From: Manivannan Sadhasivam <manivannan.sadhasivam@linaro.org>
To: Wilson Ding <dingwei@marvell.com>
Cc: "cassel@kernel.org" <cassel@kernel.org>,
	Bjorn Helgaas <helgaas@kernel.org>,
	"lpieralisi@kernel.org" <lpieralisi@kernel.org>,
	"thomas.petazzoni@bootlin.com" <thomas.petazzoni@bootlin.com>,
	"kw@linux.com" <kw@linux.com>,
	"robh@kernel.org" <robh@kernel.org>,
	"bhelgaas@google.com" <bhelgaas@google.com>,
	"linux-pci@vger.kernel.org" <linux-pci@vger.kernel.org>,
	"linux-arm-kernel@lists.infradead.org"
	<linux-arm-kernel@lists.infradead.org>,
	"linux-kernel@vger.kernel.org" <linux-kernel@vger.kernel.org>,
	Sanghoon Lee <salee@marvell.com>
Subject: Re: [EXTERNAL] Re: [PATCH 1/1] PCI: armada8k: Add link-down handle
Date: Sat, 8 Feb 2025 16:06:18 +0530	[thread overview]
Message-ID: <20250208103618.2binrjgry7ghoavc@thinkpad> (raw)
In-Reply-To: <BY3PR18MB46738F5857319F9637FA5050A7F12@BY3PR18MB4673.namprd18.prod.outlook.com>

On Fri, Feb 07, 2025 at 06:46:22PM +0000, Wilson Ding wrote:
> 
> 
> > -----Original Message-----
> > From: Manivannan Sadhasivam <manivannan.sadhasivam@linaro.org>
> > Sent: Friday, February 7, 2025 9:58 AM
> > To: Wilson Ding <dingwei@marvell.com>; cassel@kernel.org
> > Cc: Bjorn Helgaas <helgaas@kernel.org>; lpieralisi@kernel.org;
> > thomas.petazzoni@bootlin.com; kw@linux.com; robh@kernel.org;
> > bhelgaas@google.com; linux-pci@vger.kernel.org; linux-arm-
> > kernel@lists.infradead.org; linux-kernel@vger.kernel.org; Sanghoon Lee
> > <salee@marvell.com>
> > Subject: [EXTERNAL] Re: [PATCH 1/1] PCI: armada8k: Add link-down handle
> > 
> > + Niklas (who was interested in link down handling) On Sat, Feb 01, 2025
> > + at 11: 05: 56PM +0000, Wilson Ding wrote: > > On November 13, 2024 3: 
> > + 02: 55 AM GMT+05: 30, Bjorn Helgaas > > <mailto: helgaas@ kernel. org>
> > + wrote: > >
> > 
> > + Niklas (who was interested in link down handling)
> > 
> > On Sat, Feb 01, 2025 at 11:05:56PM +0000, Wilson Ding wrote:
> > > > On November 13, 2024 3:02:55 AM GMT+05:30, Bjorn Helgaas
> > > > <mailto:helgaas@kernel.org> wrote:
> > > > >In subject:
> > > > >
> > > > >  PCI: armada8k: Add link-down handling
> > > > >
> > > > >On Mon, Nov 11, 2024 at 10:48:13PM -0800, Jenishkumar Maheshbhai
> > > > Patel wrote:
> > > > >> In PCIE ISR routine caused by RST_LINK_DOWN we schedule work to
> > > > >> handle the link-down procedure.
> > > > >> Link-down procedure will:
> > > > >> 1. Remove PCIe bus
> > > > >> 2. Reset the MAC
> > > > >> 3. Reconfigure link back up
> > > > >> 4. Rescan PCIe bus
> > > > >
> > > > >s/PCIE/PCIe/
> > > > >
> > > > >Rewrap to fill 75 columns.
> > > > >
> > > > >I assume this basically removes a Root Port (and the hierarchy
> > > > >below
> > > > >it) if the link goes down, and then resets the MAC and tries to
> > > > >bring up the link and enumerate the hierarchy again.
> > > > >
> > > > >No other drivers do this, so why does armada8k need it?  Is this to
> > > > >work around some unreliable link?
> > > >
> > > > Certainly Qcom IPs have this same feature and I was also looking to
> > > > implement it.
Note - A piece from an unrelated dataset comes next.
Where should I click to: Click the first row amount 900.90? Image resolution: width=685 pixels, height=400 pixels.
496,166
But the link down should not be handled by this in the
> > controller driver.
> > > >
> > > > Instead, it should be tied to bus reset in the core and the reset
> > > > should be done through a callback implemented in the controller
> > > > drivers. This way, the reset cannot happen in the back of PCI core and client
> > drivers.
> > > >
> > > > That said, the Link down IRQ received by this driver should also be
> > > > propagated back to the PCI core and the core should then call the
> > > > callback to reset the bus that I mentioned above.
> > > >
> > >
> > > It's more than a work-around for the unreliable link. A few customers
> > > may have such application - independent power supply to the device
> > > with dedicated reset GPIO to #PRST. In this way, the power cycle and
> > > warm reset of RC and EP won't have impact on each other. However, it
> > > may lead into the PCI driver not aware of the link down when an unexpected
> > power down or reset occurs on the device.
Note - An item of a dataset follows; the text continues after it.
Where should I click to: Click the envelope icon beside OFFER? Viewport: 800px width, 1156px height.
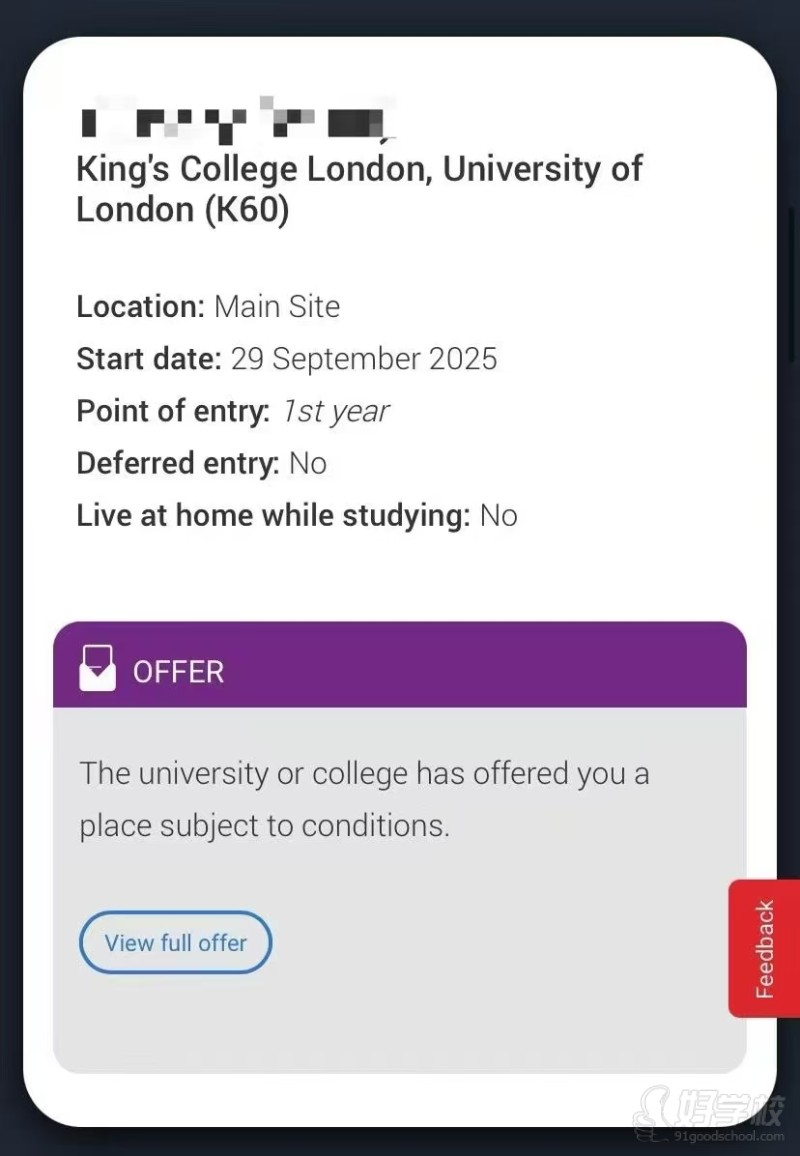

> > > We cannot assume the link will be recovered soon. The worse thing is
> > > the driver may continue access to the device, which may hang the bus.
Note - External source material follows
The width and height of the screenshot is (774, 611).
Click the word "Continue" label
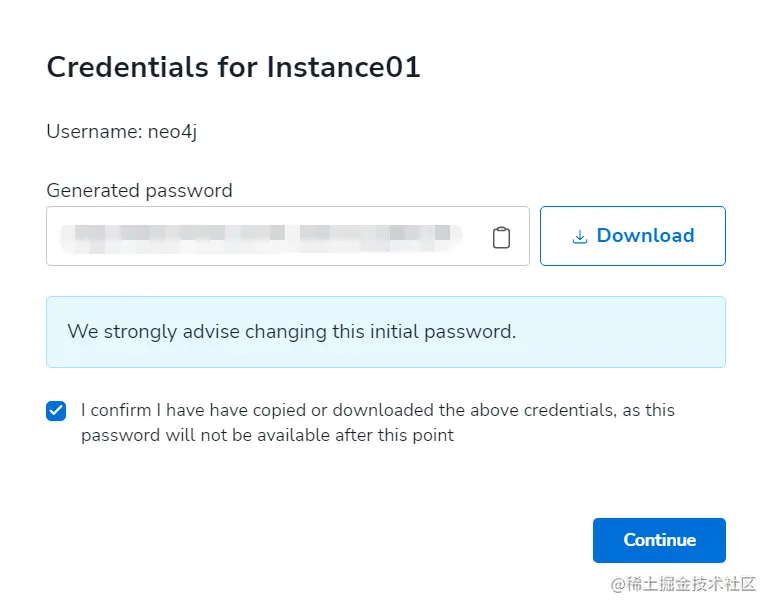click(659, 540)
> > > Since the device is no longer present on the bus, it's better to
> > > remove it. Besides, in order to bring up the link, the only way is to
> > > reset the MAC, which starts over the state machine of LTSSM.
> > >
> > > Well, we also noticed that there is no other driver that did this. I
> > > agree it is not necessary if the power cycle or warm reset of the
> > > device is done gracefully. The user can remove the device prior to the
> > > power cycle/reset.  And do the rescan after the link is recovered. However,
> > the unexpected power down is still possible.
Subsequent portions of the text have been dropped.